----- Listing -----

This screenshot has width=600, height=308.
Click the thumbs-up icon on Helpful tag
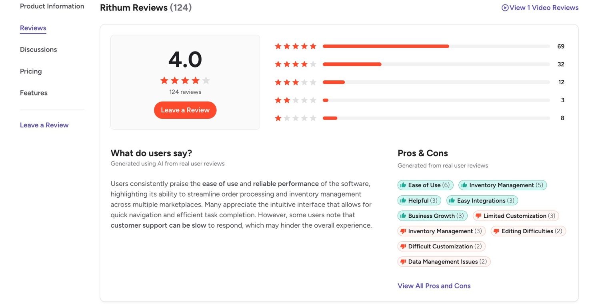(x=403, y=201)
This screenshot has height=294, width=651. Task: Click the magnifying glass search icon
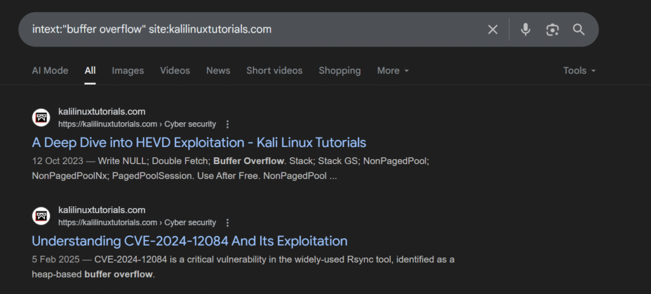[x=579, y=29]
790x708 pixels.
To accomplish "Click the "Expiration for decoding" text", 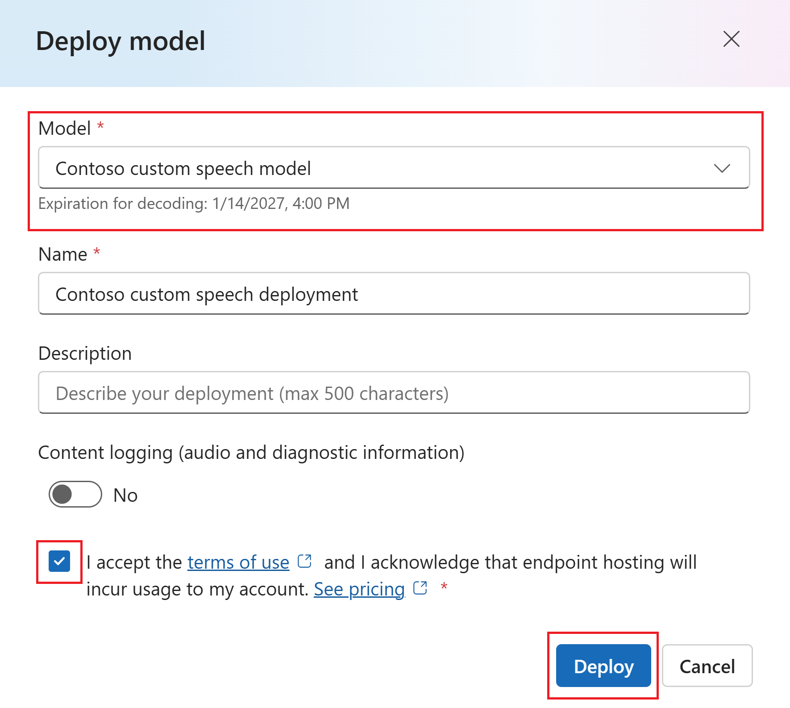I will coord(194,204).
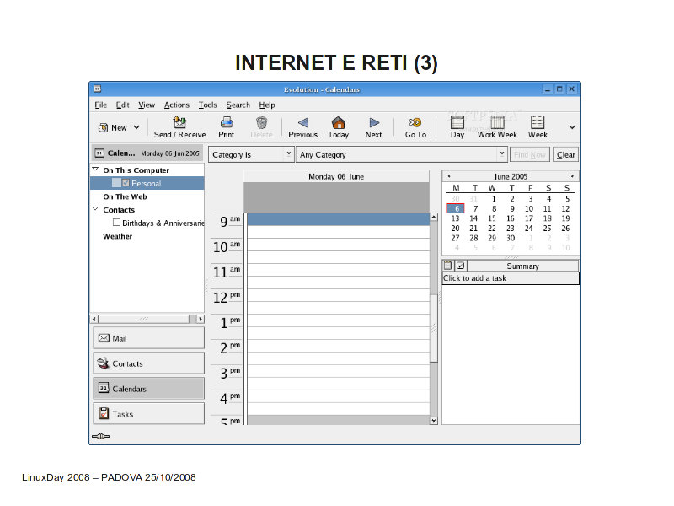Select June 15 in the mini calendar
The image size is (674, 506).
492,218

-----
----- Listing -----

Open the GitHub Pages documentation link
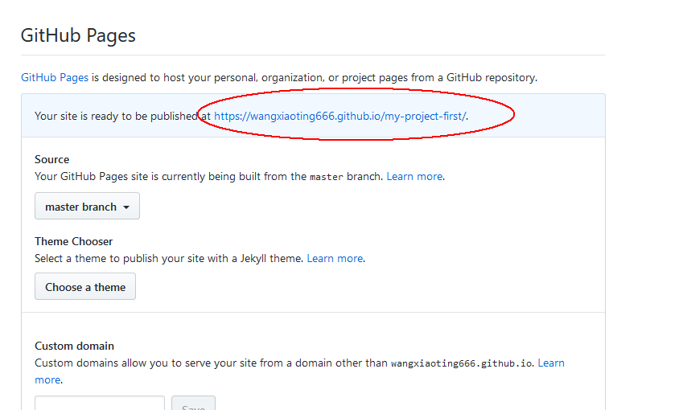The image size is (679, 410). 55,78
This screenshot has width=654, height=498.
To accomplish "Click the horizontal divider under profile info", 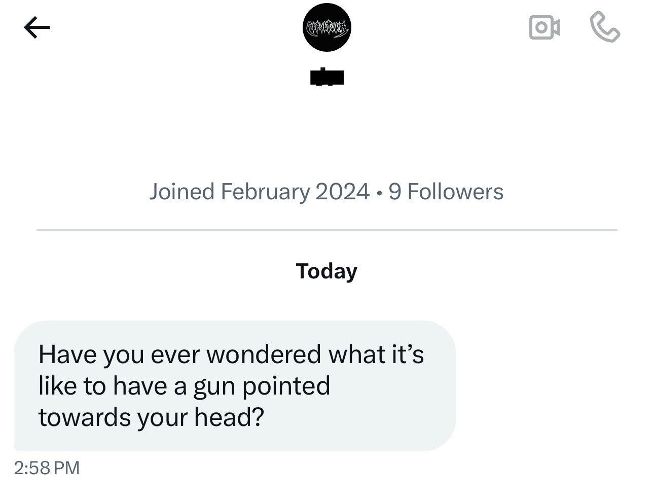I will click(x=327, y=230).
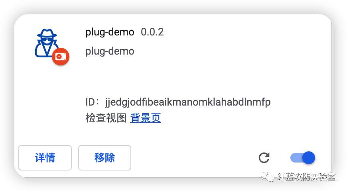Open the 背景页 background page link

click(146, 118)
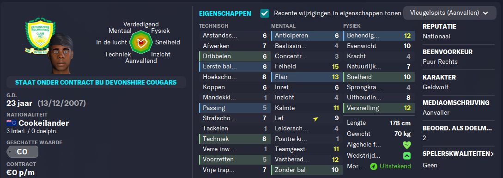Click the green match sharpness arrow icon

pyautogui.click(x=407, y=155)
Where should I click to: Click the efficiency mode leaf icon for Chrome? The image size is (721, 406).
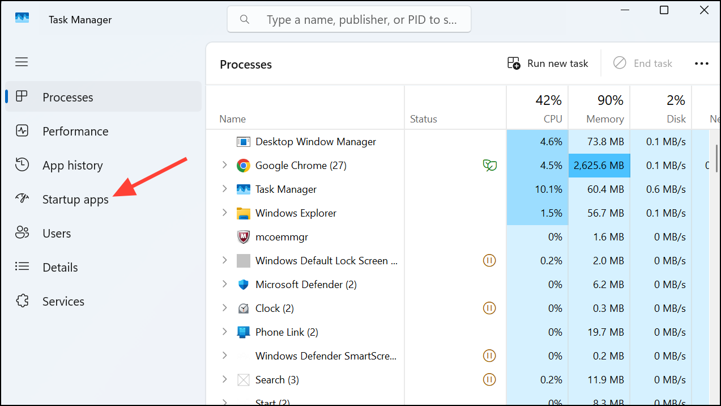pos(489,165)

-----

Aim of the task: Which lines in the items above contain the string "This"? Pull out each of them in full.

Final result:
This screenshot has width=600, height=308.
This screenshot has height=294, width=651. Task: Click the magnifying glass search icon
This screenshot has width=654, height=498.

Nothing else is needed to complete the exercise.